[Date Prev][Date Next][Thread Prev][Thread Next][Date Index][Thread Index]
[Qemu-devel] [RFC 29/29] migration: reset migrate thread vars when resum
From: |
Peter Xu |
Subject: |
[Qemu-devel] [RFC 29/29] migration: reset migrate thread vars when resumed |
Date: |
Fri, 28 Jul 2017 16:06:38 +0800 |
Firstly, MigThrError enumeration is introduced to describe the error in
migration_detect_error() better.
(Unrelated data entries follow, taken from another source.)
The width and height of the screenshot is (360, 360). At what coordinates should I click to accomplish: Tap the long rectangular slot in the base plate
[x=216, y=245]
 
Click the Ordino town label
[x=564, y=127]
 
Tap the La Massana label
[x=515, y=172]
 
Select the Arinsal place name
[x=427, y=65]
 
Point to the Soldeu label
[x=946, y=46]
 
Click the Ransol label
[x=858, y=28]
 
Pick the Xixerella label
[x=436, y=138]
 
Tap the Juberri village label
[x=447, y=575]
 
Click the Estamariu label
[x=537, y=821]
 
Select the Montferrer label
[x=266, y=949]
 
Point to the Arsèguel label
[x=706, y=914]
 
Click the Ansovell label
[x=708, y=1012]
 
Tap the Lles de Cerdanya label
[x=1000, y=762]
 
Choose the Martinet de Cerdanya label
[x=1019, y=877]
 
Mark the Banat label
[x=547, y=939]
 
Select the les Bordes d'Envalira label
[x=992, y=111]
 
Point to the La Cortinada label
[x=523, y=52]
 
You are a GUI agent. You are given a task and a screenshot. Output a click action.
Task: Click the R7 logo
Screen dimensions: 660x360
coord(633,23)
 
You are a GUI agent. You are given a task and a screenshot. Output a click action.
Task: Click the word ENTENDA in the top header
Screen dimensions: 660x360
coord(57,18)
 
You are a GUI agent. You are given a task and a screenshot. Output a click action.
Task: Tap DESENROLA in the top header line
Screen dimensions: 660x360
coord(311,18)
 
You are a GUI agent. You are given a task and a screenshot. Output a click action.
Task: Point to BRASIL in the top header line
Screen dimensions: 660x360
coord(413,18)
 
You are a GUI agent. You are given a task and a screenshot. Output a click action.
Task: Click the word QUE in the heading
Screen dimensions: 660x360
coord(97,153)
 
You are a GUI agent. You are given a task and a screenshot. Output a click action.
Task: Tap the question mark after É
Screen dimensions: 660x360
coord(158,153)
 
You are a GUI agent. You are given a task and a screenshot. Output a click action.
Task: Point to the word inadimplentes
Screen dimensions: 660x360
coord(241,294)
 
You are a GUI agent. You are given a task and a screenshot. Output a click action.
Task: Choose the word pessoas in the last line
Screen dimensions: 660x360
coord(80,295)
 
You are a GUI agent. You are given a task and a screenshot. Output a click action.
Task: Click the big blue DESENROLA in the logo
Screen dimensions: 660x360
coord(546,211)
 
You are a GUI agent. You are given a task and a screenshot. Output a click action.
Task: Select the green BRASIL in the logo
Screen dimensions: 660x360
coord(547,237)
This gives the migration_thread() a
chance to know whether a recovery has happened.
Then, if a recovery is detected, migration_thread() will reset its local
variables to prepare for that.
Signed-off-by: Peter Xu <address@hidden>
---
migration/migration.c | 40 +++++++++++++++++++++++++++++-----------
1 file changed, 29 insertions(+), 11 deletions(-)
diff --git a/migration/migration.c b/migration/migration.c
index ecebe30..439bc22 100644
--- a/migration/migration.c
+++ b/migration/migration.c
@@ -2159,6 +2159,15 @@ static bool postcopy_should_start(MigrationState *s)
return atomic_read(&s->start_postcopy) || s->start_postcopy_fast;
}
+typedef enum MigThrError {
+ /* No error detected */
+ MIG_THR_ERR_NONE = 0,
+ /* Detected error, but resumed successfully */
+ MIG_THR_ERR_RECOVERED = 1,
+ /* Detected fatal error, need to exit */
+ MIG_THR_ERR_FATAL = 2,
+} MigThrError;
+
static int postcopy_resume_handshake(MigrationState *s)
{
qemu_mutex_lock(&s->resume_lock);
@@ -2209,10 +2218,10 @@ static int postcopy_do_resume(MigrationState *s)
/*
* We don't return until we are in a safe state to continue current
- * postcopy migration. Returns true to continue the migration, or
- * false to terminate current migration.
+ * postcopy migration. Returns MIG_THR_ERR_RECOVERED if recovered, or
+ * MIG_THR_ERR_FATAL if unrecovery failure happened.
*/
-static bool postcopy_pause(MigrationState *s)
+static MigThrError postcopy_pause(MigrationState *s)
{
assert(s->state == MIGRATION_STATUS_POSTCOPY_ACTIVE);
@@ -2247,7 +2256,7 @@ do_pause:
if (postcopy_do_resume(s) == 0) {
/* Let's continue! */
trace_postcopy_pause_continued();
- return true;
+ return MIG_THR_ERR_RECOVERED;
} else {
/*
* Something wrong happened during the recovery, let's
@@ -2258,12 +2267,11 @@ do_pause:
}
} else {
/* This is not right... Time to quit. */
- return false;
+ return MIG_THR_ERR_FATAL;
}
}
-/* Return true if we want to stop the migration, otherwise false. */
-static bool migration_detect_error(MigrationState *s)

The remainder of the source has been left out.